====== INFORMATION GIVEN
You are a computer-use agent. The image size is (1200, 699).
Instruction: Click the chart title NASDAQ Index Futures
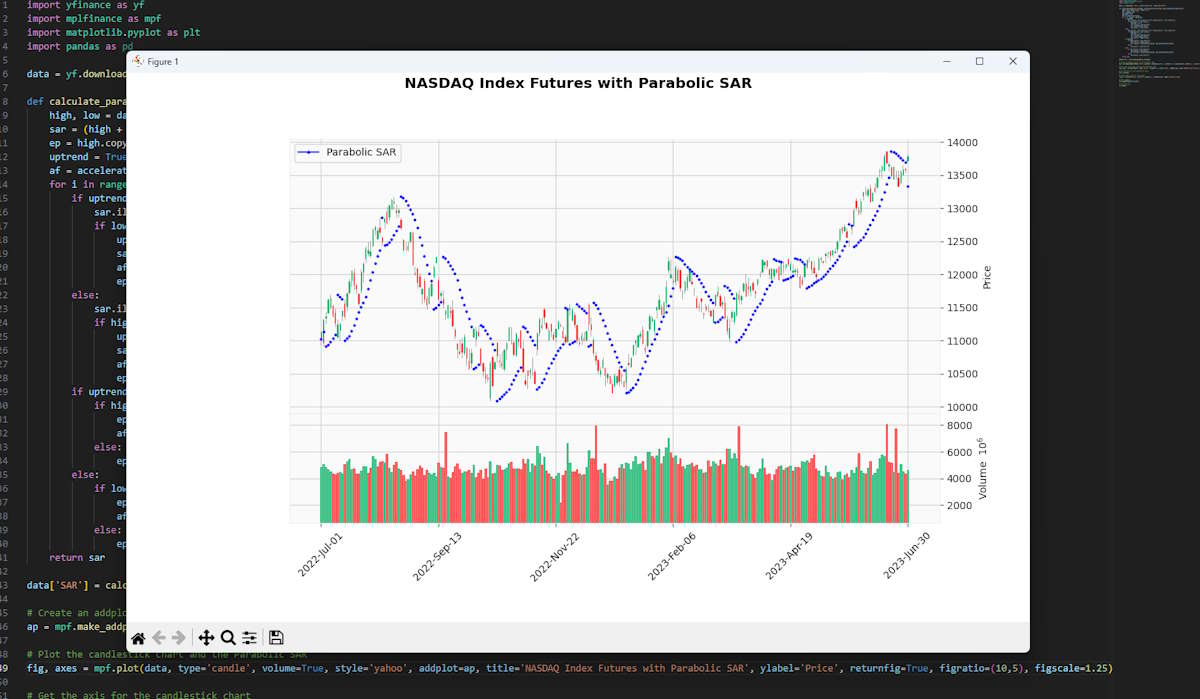tap(578, 84)
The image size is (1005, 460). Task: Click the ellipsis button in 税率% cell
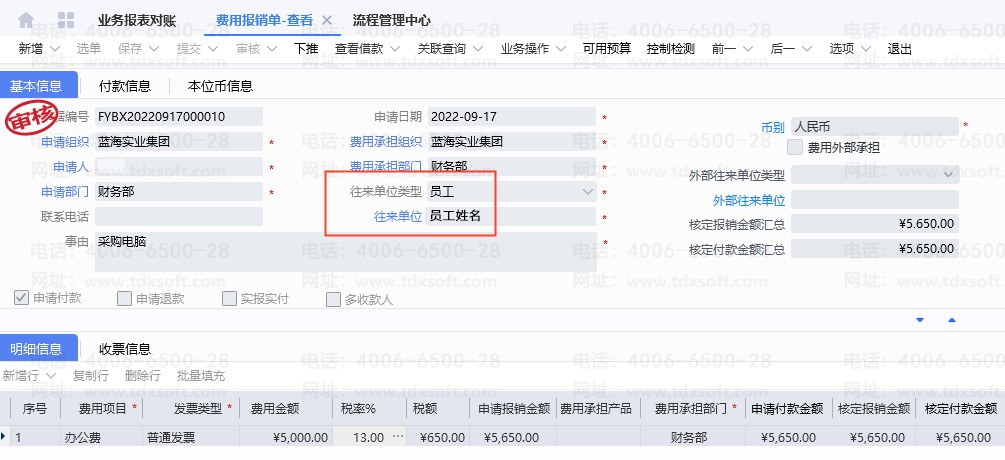(398, 437)
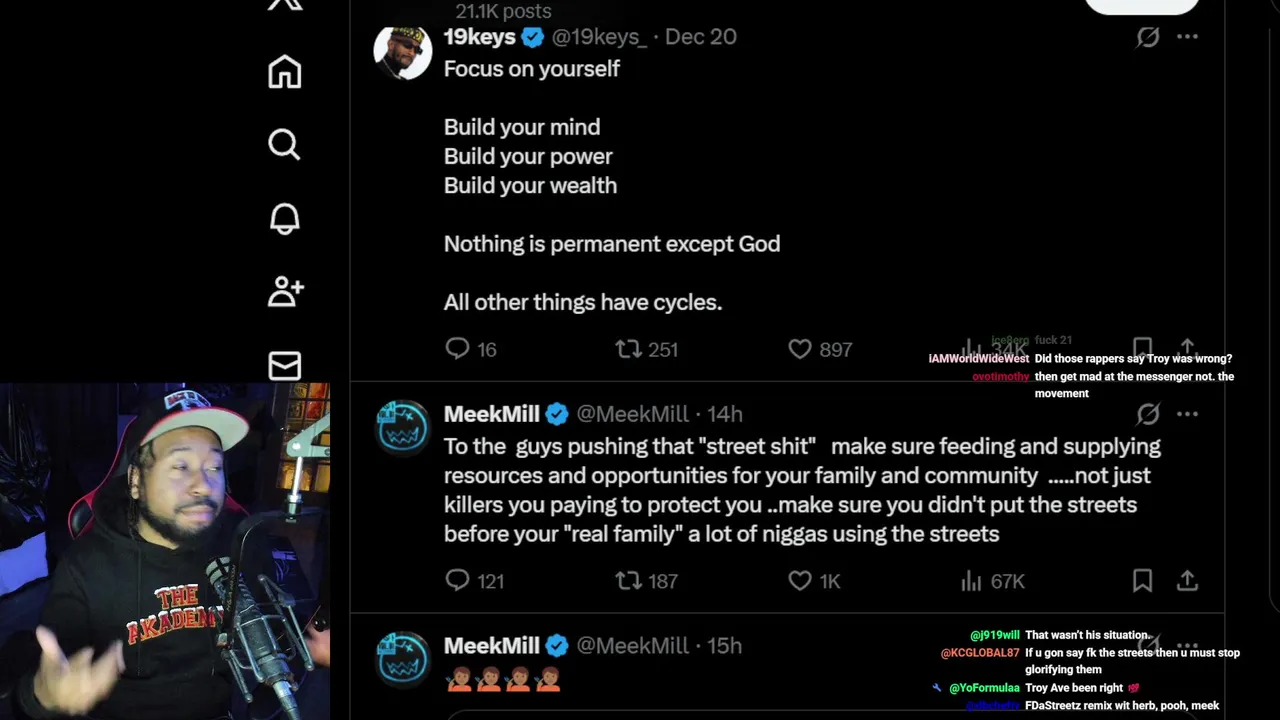Bookmark MeekMill's street post
The width and height of the screenshot is (1280, 720).
(1142, 580)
============
- _PROBLEM DETAILS_
Copy out every line of the material above that contains the string "image".

- _SOLUTION_
You are a computer-use agent. The image size is (1200, 699).
The image size is (1005, 460). Task: Click the ellipsis button in 税率% cell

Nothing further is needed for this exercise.